Two members of a militia group that calls itself the "White Rabbits" pled guilty on Thursday to bombing a mosque in the US state of Minnesota. The men said that they had hoped to scare Muslims into leaving the country.
Michael McWhorter, 29 and Joe Morris, 23, admitted to their roles in a spree of crimes that included two attempted bombings, armed robberies, and an attempt to extort the Canadian National Railway.
According to police, McWhorter said that his group had bombed the Dar Al-Farooq Islamic Center in Bloomington, outside of Minneapolis, in 2017 in order to send Muslims the message: "you're not welcome here."
The explosion damaged the office of the mosque's imam, but no one was injured. An interfaith group was able to raise money for the necessary repairs.

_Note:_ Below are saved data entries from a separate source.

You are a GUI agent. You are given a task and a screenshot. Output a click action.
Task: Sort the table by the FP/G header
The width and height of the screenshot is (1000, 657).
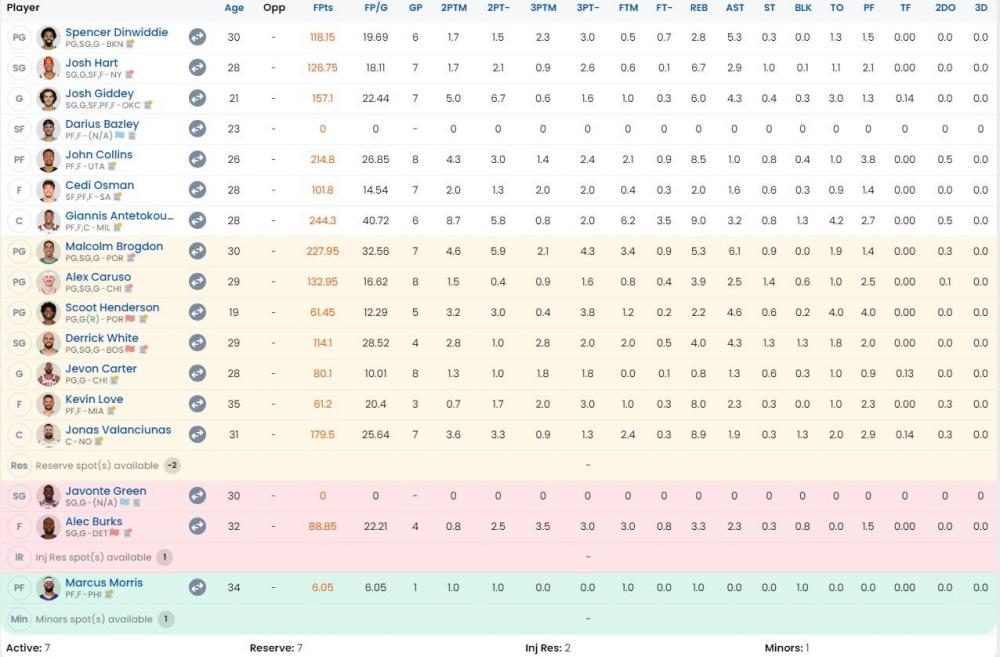[x=375, y=8]
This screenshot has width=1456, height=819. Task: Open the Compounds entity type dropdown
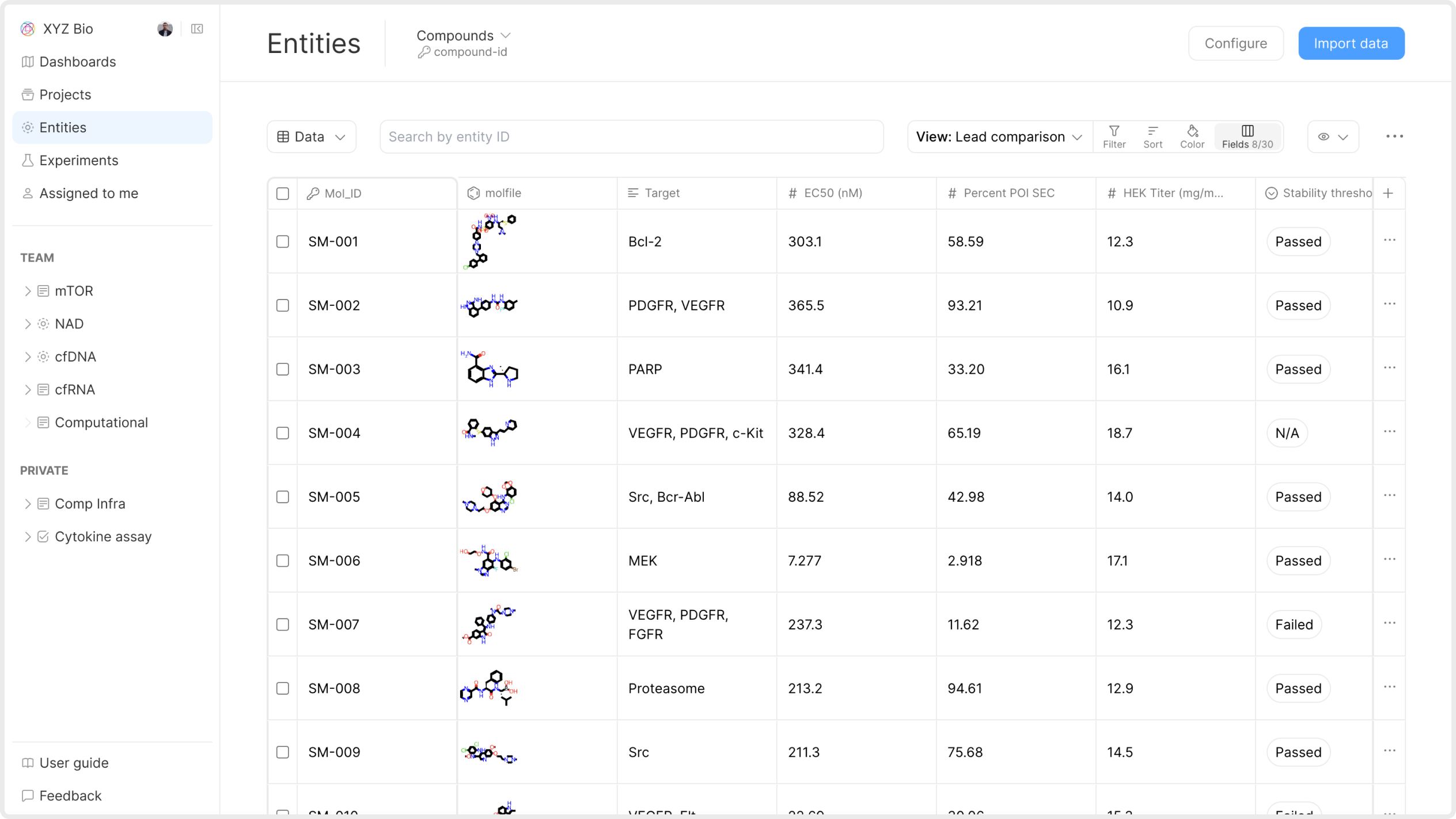(x=463, y=36)
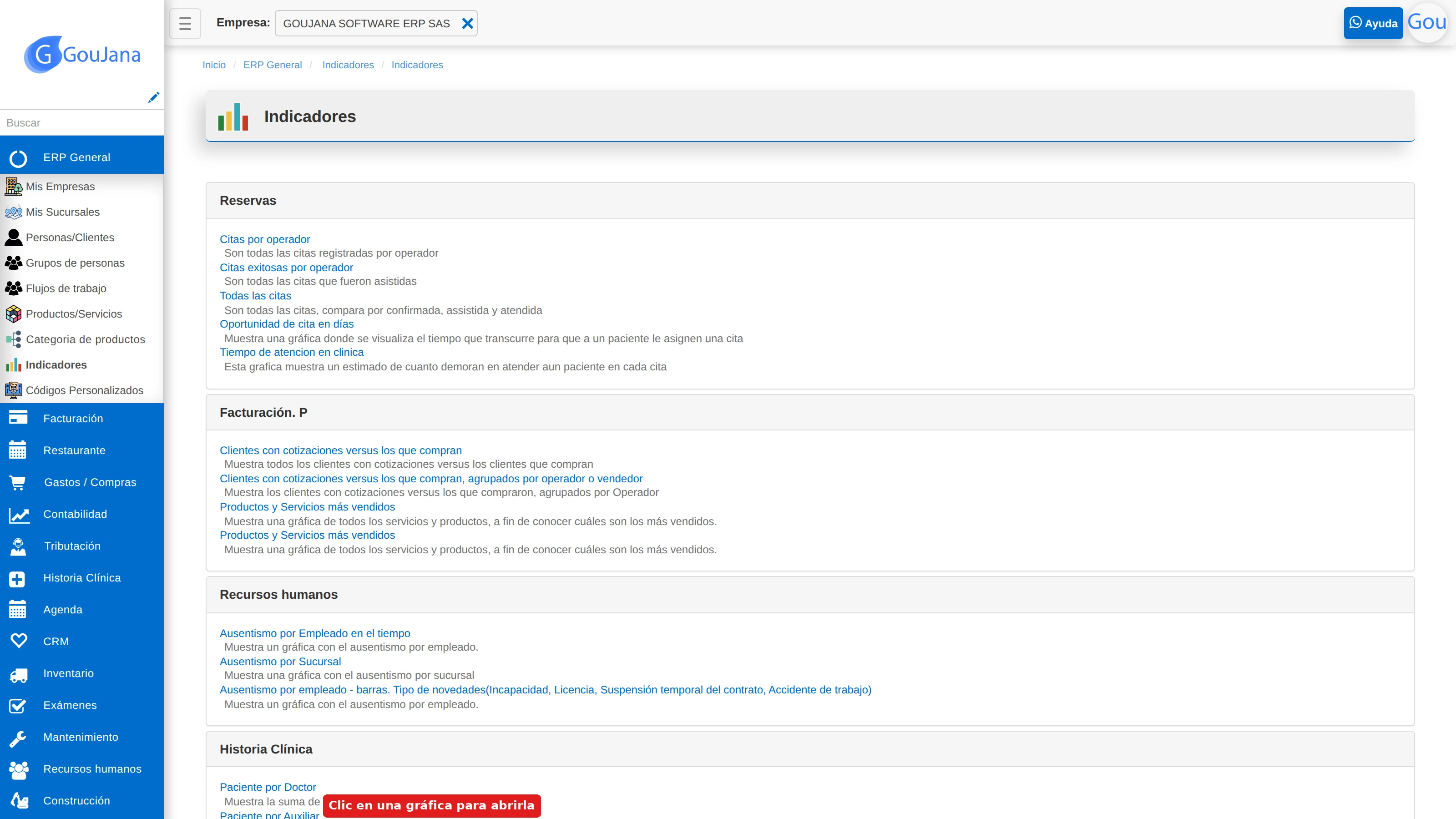Open Ausentismo por Sucursal chart link
The image size is (1456, 819).
pos(280,661)

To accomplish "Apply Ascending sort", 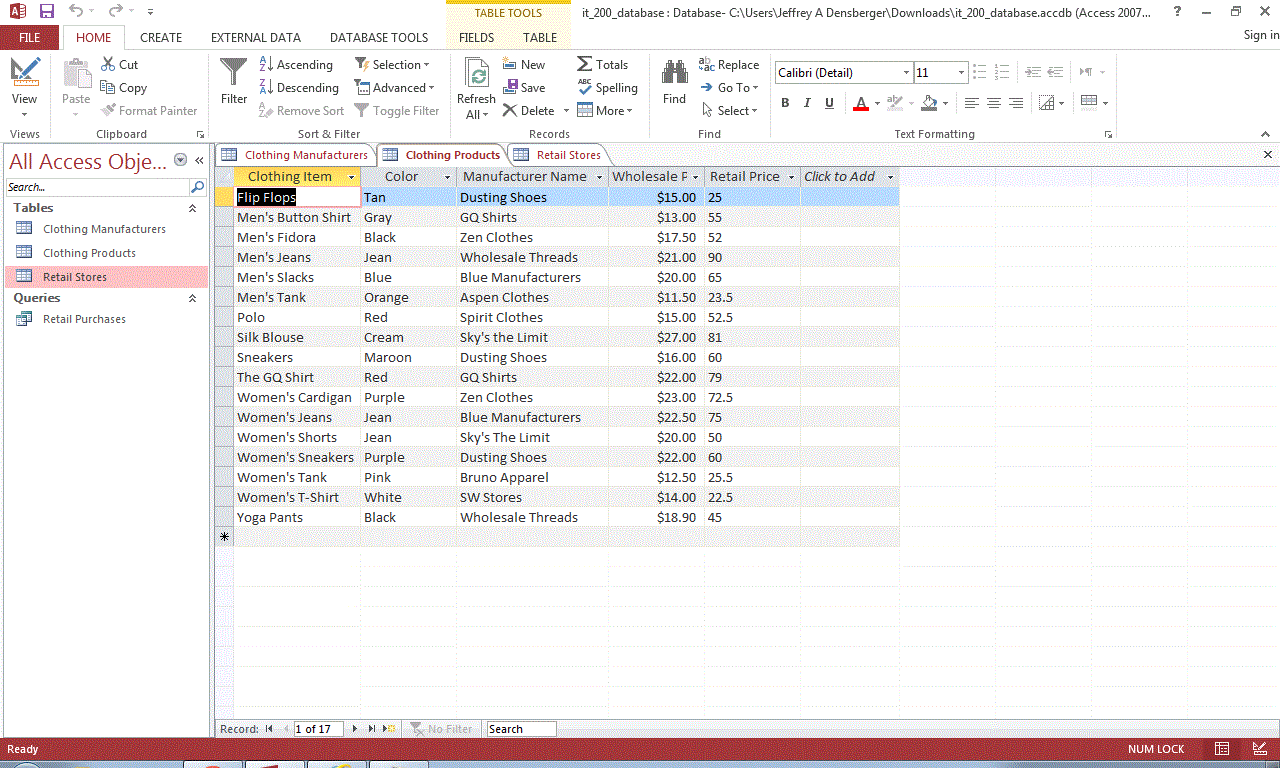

The "White Rabbits" also sabotaged a section of railway and demanded $190,000 in order to stop further attacks. They have also been accused of throwing a pipe bomb at an abortion clinic, which did not detonate.
'A threat to be eliminated'
Morris and McWhorter were facing up to 35 years in prison, though that may be reduced as part of their plea agreement.
"These militia groups have zeroed in on the Muslim community," Jaylani Hussein, the Minnesota chapter chief of the Council on American-Islamic Relations, told French news agency AFP.
"And a number of their blogs are overwhelmingly talking about the Muslim community as a threat and a threat to be eliminated."
An attorney for Morris argued that the young man had essentially been brainwashed by the group's leader, 47-year-old Michael Hari.
Hari, the alleged mastermind of the attacks, runs a security firm that applied for the contract to build President Donald Trump's proposed border wall. He has also posted numerous bizarre racist and xenophobic videos on YouTube.
Hari was not part of the plea agreement. He is currently in detention, facing federal hate crime charges.